Ceramic shards from the late Roman Empire were found in a courtyard in the northern part of the village . In the vicinity of the site there are water outlet points that offered ideal settlement conditions. At the same place in a garden area, ceramic shards from the 5th century were recovered during excavation work . Right next to it there were settlement pits, which also suggest settlement during the Roman Empire and the time of the Great Migration . Eight pits were also discovered in the center of the village, containing ceramics arranged in layers from the Roman Empire up to the 14th and 15th centuries . "The early medieval finds represent an important link for the development of the village between the imperial and high to late medieval settlements that have been documented earlier in other parts of the village."

Other excavations in Klein Berel north of North Assel, which no longer exist today, date from the 1st to 4th and 7th to 15th centuries AD.

middle Ages

Protestant church

From 815 Berel belonged to the diocese of Hildesheim .

The Knights of Berel lived in Berel from 1188 to 1356. A court in the Bereler Ries existed between 1188 and 1521.

Modern times

The robber baron family Helmhold is known from Berel, who lived in the village from 1659 to 1692.

From 1840 to 1870 economic problems led to a wave of emigration to North America and the loss of around 100 residents. About a third of the emigrants settled in Cape Girardeau County , Missouri .

After the Second World War the population increased again due to refugees and displaced persons.

The school in Berel was closed in 1976.

Population development

Burgdorf-Berel - population development since 1678
date Residents date Residents development
1678 185 1989 580
1813 510 11/12/1993 647
1919 410 December 31, 1997 687
05/01/1931 450 05/11/1998 689
06/30/1966 537 06/05/1999 696
December 31, 1971 602 07/01/2007 645
06/30/1972 602 01/01/2008 632

Economy and Infrastructure

Transport links

Berel is on the state road 474, which connects Burgdorf in the south with Groß Himstedt in the north. This is crossed by a district road that leads to Lesse in the east and to federal road 444 near Nettlingen in the west.

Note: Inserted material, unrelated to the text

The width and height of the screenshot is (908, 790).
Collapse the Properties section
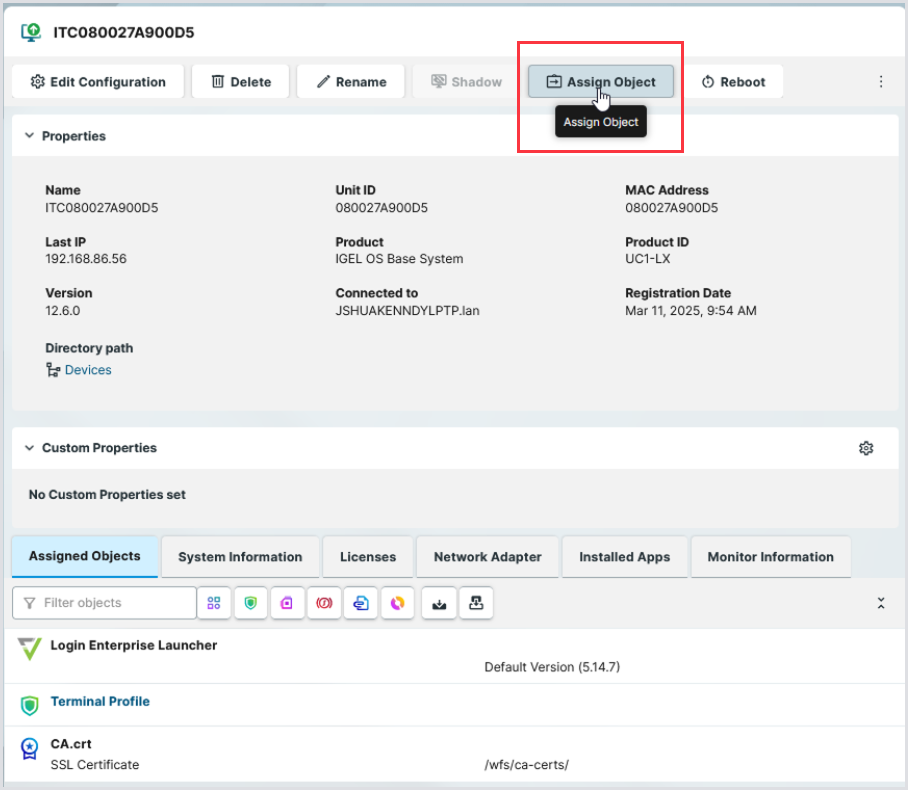point(29,136)
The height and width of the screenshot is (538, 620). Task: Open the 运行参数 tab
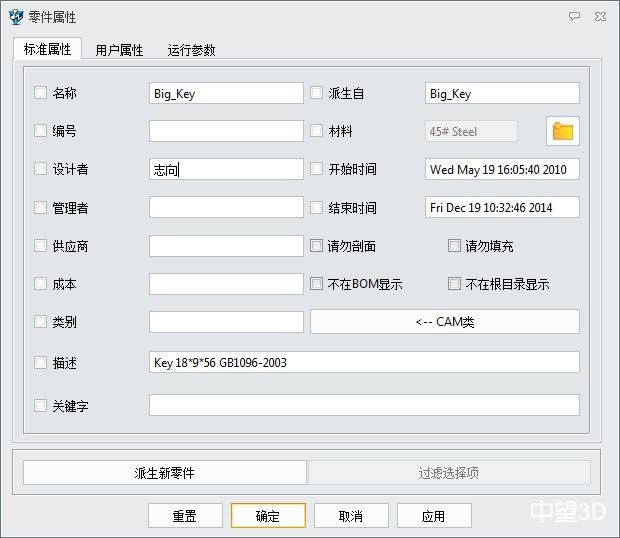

The nearest train stations are in Salzgitter- Lebenstedt on the Braunschweig – Salzgitter-Lebenstedt railway line and in Hoheneggelsen on the Hildesheim – Braunschweig railway line .

literature

  • Samtgemeinde Baddeckestedt (Ed.): 25 years of the Samtgemeinde Baddeckestedt - 1974–1999. Festschrift ; 1999 (pp. 18/19).
  • Eike Bock: 1200 years of Berel. Self-published, Berel 2008.

Web links

Individual evidence

  1. a b www.berel-am-ries.de (private website of the Berel district, chronicle from 1523 to 2008).
  2. a b c d e f Kirstin Casemir & Jürgen Udolph: Lower Saxony Book of Place Names Part III - The place names of the Wolfenbüttel district and the city of Salzgitter . Publishing house for regional history, Bielefeld 2003, ISBN 3-89534-483-4 , p. 87-90 .
  3. Kirstin Casemir: On the occasion of the 1200 year celebration on May 24th and 25th, 2008 in Berel - historical roots .
  4. Andreas Northe & Frederic Claus, Martin Luther University Halle-Wittenberg (2017).
  5. Jackson's Archives of Naturalization Documents, Cape Girardeau Co., Missouri, USA.